> _CONSIGNA 1_:
Responde a partir del fragmento sobre la beata María Magdalena de Martinengo:
(a) ¿De qué ciudad era la familia aristocrática a la que pertenecía?
(b) ¿A quién fue confiada para su primera formación intelectual y espiritual?
(c) ¿Qué lenguas llegó a conocer según el fragmento?
> _CONSIGNA 2_: Enumera todas las expresiones de fecha, año o edad que aparecen en el fragmento sobre la beata María Magdalena de Martinengo.
> _CONSIGNA 3_: Traduce al inglés esta oración del fragmento seleccionado: «Tenía verdadera pasión por la lectura, que con el pasar de los años le procuró una cultura fuera de lo común.»

> _FRAGMENTO SELECCIONADO_:
^^^^
BEATA MARÍA
MAGDALENA DE MARTINENGO
27 de julio
1737 d.C.
Pertenecía a una aristocrática familia de Brescia, su
padre era conde de Barco y su madre de los Secchi de Aragón. El
año 1694, cuando Margarita tenía siete años, fue
confiada para su primera formación intelectual y espiritual a la
religiosa ursulina Isabel Marazzi, la cual consiguió infundirle
un convencido apego a la oración y al estudio. Margarita
sacó notable provecho, instruyéndose desde aquel tiempo
en el conocimiento de las letras italianas y del latín, de
suerte que leía los autores clásicos y el breviario
romano con gran dominio. Tenía verdadera pasión por la
lectura, que con el pasar de los años le procuró una
cultura fuera de lo común.
^^^^
> _Registros extraídos_:
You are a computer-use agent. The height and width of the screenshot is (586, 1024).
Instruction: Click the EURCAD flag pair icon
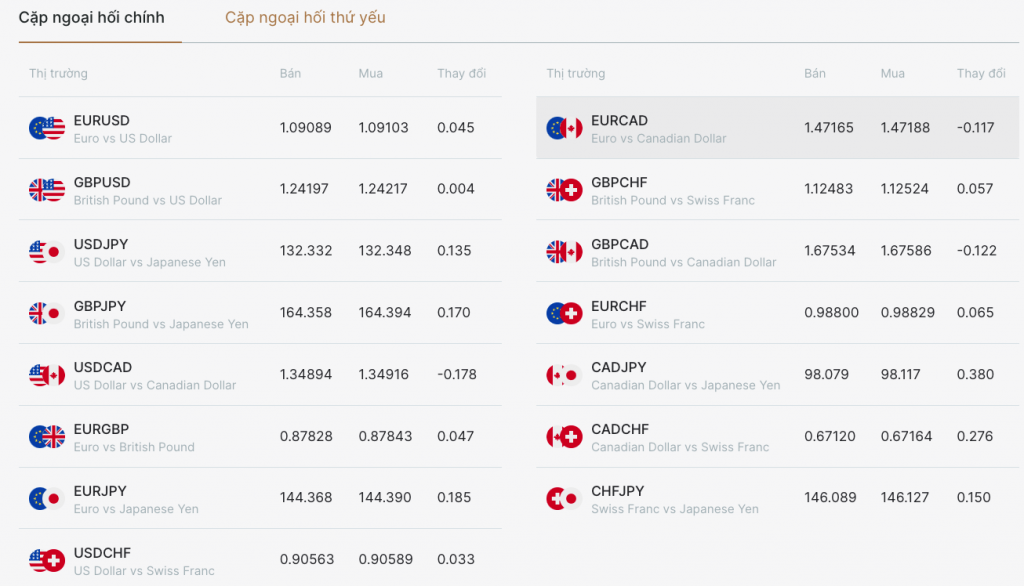tap(564, 128)
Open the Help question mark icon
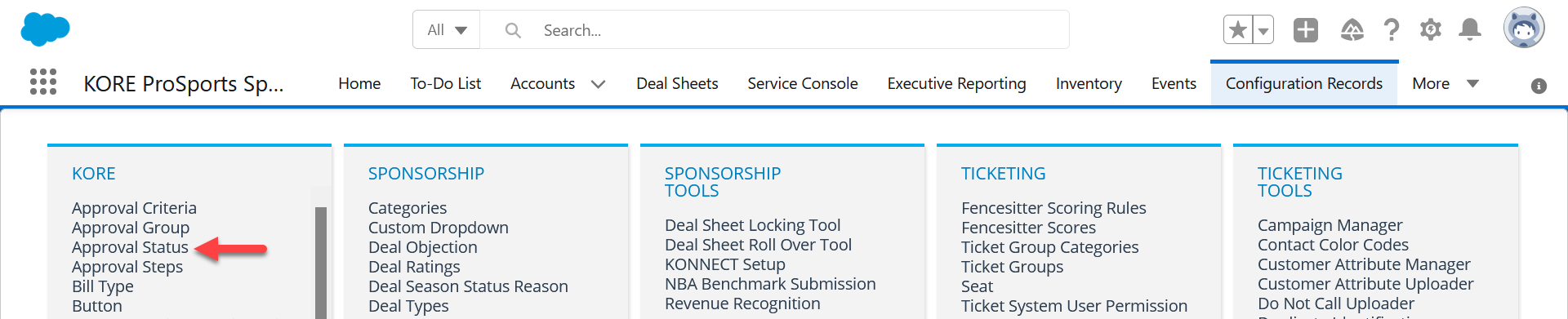Viewport: 1568px width, 319px height. point(1392,30)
^^^^
> _TU RESPUESTA 1_:
(a) De Brescia.
(b) A la religiosa ursulina Isabel Marazzi.
(c) Las letras italianas y el latín.

> _TU RESPUESTA 2_:
27 de julio
1737 d.C.
1694
siete años

> _TU RESPUESTA 3_: She had a true passion for reading, which over the years gave her an uncommon degree of learning.